* **ページ抜粋**:
+--
したがって、各スクリーン相互間の継目部分は、できる
だけ薄くすることが望ましい。画像の連続性を損なうか
らである。一方、各スクリーンをスクリーンブロックの
前面に取り外し自在に取り付けるため、各スクリーン
は、スクリーン枠を介してスクリーンブロックの前面に
取り付けられるようになっている。このスクリーン枠に
おけるスクリーン前面からみた方向の幅は、上述したよ
うに、画面の連続性を保つために、できるだけ狭い方が
好ましい。そのため、このスクリーン枠は、スクリーン
ブロックに対して側方からビスなどの取り付け部材によ
り取り付けられることになる。
【0003】
【発明が解決しようとする課題】しかしながら、多段型
マルチプロジェクタを組み立てた後のメンテナンスにお
いて、各スクリーンブロックの前面に装着してある各ス
クリーンを交換する際、あるいは分解掃除する際には、
その交換作業および分解清掃作業に時間がかかるという
問題点を有している。特に、中央付近に配置してあるス
クリーンブロックの前面に装着されたスクリーンの交換
あるいは分解清掃作業を行う場合には、その上に配置し
てあるスクリーンブロックを取り除いてから、該当する
スクリーンブロックのスクリーンの交換あるいは分解清
掃作業を行う必要があった。これは、前述したような理
由から、スクリーンをスクリーンブロックの前面に取り
付けるためのスクリーン枠が、各スクリーンブロックの
側方から取り付けられるようになっているからである。
【0004】本発明は、組み立てた後の多段型マルチス
プロジェクタにおいて、スクリーンの交換作業あるいは
分解清掃作業を、各スクリーンブロックの積み上げを崩
すことなく、容易かつ短時間で行うことが可能であり、
メンテナンスを効率よく行うことができる多段型マルチ
プロジェクタを提供することを目的とする。
【0005】
【課題を解決するための手段】上記目的を達成するため
に、本発明の多段型マルチプロジェクタは、画像が投射
されるスクリーン前面に備えたスクリーンブロック
段に積み上げ、前記各スクリーンの組合せによって単
一のスクリーン画面を構成する多段型マルチプロジェク
タにおいて、前記各スクリーンブロックの前面にそれぞ
れ設けられ、前記スクリーンが着脱可能に装着されたス
クリーン枠と、前記各スクリーンブロックに移動自在に
設けられ、前記スクリーン枠を前記スクリーンブロック
の前面から前方に突出可能に保持するスライド移動部材
と、を有し、任意の前記スライド移動部材を前記スクリ
ーンブロックに対して前進移動させることにより、当該
スライド移動部材に保持されたスクリーン枠とスクリー
ンとの着脱を行う着脱作業部が前記スクリーン画面の前
方に露出することを特徴とする
【0006】
【0007】
【実施例】以下、本発明を添付図面に示す実施例に基づ
き、さらに詳細に説明する。図1は本発明の一実施例に
係る多段型マルチプロジェクタの構成要素であるスクリ
ーンブロックの縦断面図であって、図2の矢視線A−A
による断面図、図2は同実施例に係るスクリーンブロッ
クの正面図、図3は図2に示す矢印Bに沿う平面図、図
4は図1の左端部に示すスクリーン枠の移動機構の主要
部を示す拡大図、図5は図4に示すスクリーン枠の移動
機構の先端に取り付けられ、スクリーンを保持している
スクリーン枠の部分斜視図、図6は多段型マルチプロジ
ェクタの概略全体斜視図である。本実施例の多段型マル
チプロジェクタ10は、たとえば図6に示すように、直
方体形状の9体のスクリーンブロック12を、3×3の
多段に積層して組み立てられて構成される。各スクリー
ンブロック12の前面には、スクリーン12Aが装着さ
れ、各スクリーン12Aが同一平面状に組み合わされて
単一のスクリーン画面14を構成する。
+--
* **提供データ**:
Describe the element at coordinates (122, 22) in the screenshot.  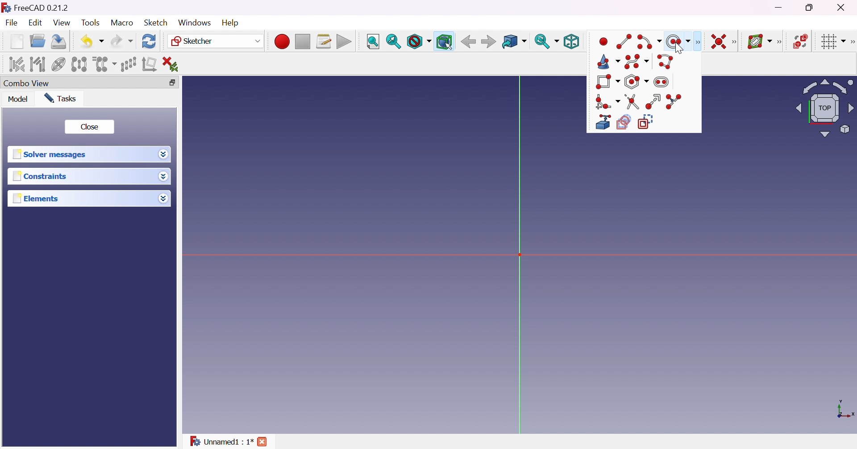
I see `Macro` at that location.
+--
* **問題文 1**:
上の抜粋について、次の(a)〜(c)が抜粋の内容と合っているかを「はい」か「いいえ」で答え、それぞれ判断の決め手となる抜粋中の語句をそのまま引用せよ。
(a) スクリーン枠は、スクリーンブロックの側方から取り付けられる。
(b) 中央付近のスクリーンを交換するには、その下に配置してあるスクリーンブロックを取り除く必要があった。
(c) 実施例の多段型マルチプロジェクタは、4×3に積み上げたスクリーンブロックで構成される。
* **問題文 2**:
上の抜粋のうち、「したがって、各スクリーン相互間の継目部分は、できる」から「り取り付けられることになる。」までの部分を一字も変えずに返せ。

* **正解 1**:
(a) はい。「このスクリーン枠は、スクリーンブロックに対して側方からビスなどの取り付け部材により取り付けられることになる」
(b) いいえ。「その上に配置してあるスクリーンブロックを取り除いてから」
(c) いいえ。「直方体形状の9体のスクリーンブロック12を、3×3の多段に積層して組み立てられて構成される」

* **正解 2**:
したがって、各スクリーン相互間の継目部分は、できる
だけ薄くすることが望ましい。画像の連続性を損なうか
らである。一方、各スクリーンをスクリーンブロックの
前面に取り外し自在に取り付けるため、各スクリーン
は、スクリーン枠を介してスクリーンブロックの前面に
取り付けられるようになっている。このスクリーン枠に
おけるスクリーン前面からみた方向の幅は、上述したよ
うに、画面の連続性を保つために、できるだけ狭い方が
好ましい。そのため、このスクリーン枠は、スクリーン
ブロックに対して側方からビスなどの取り付け部材によ
り取り付けられることになる。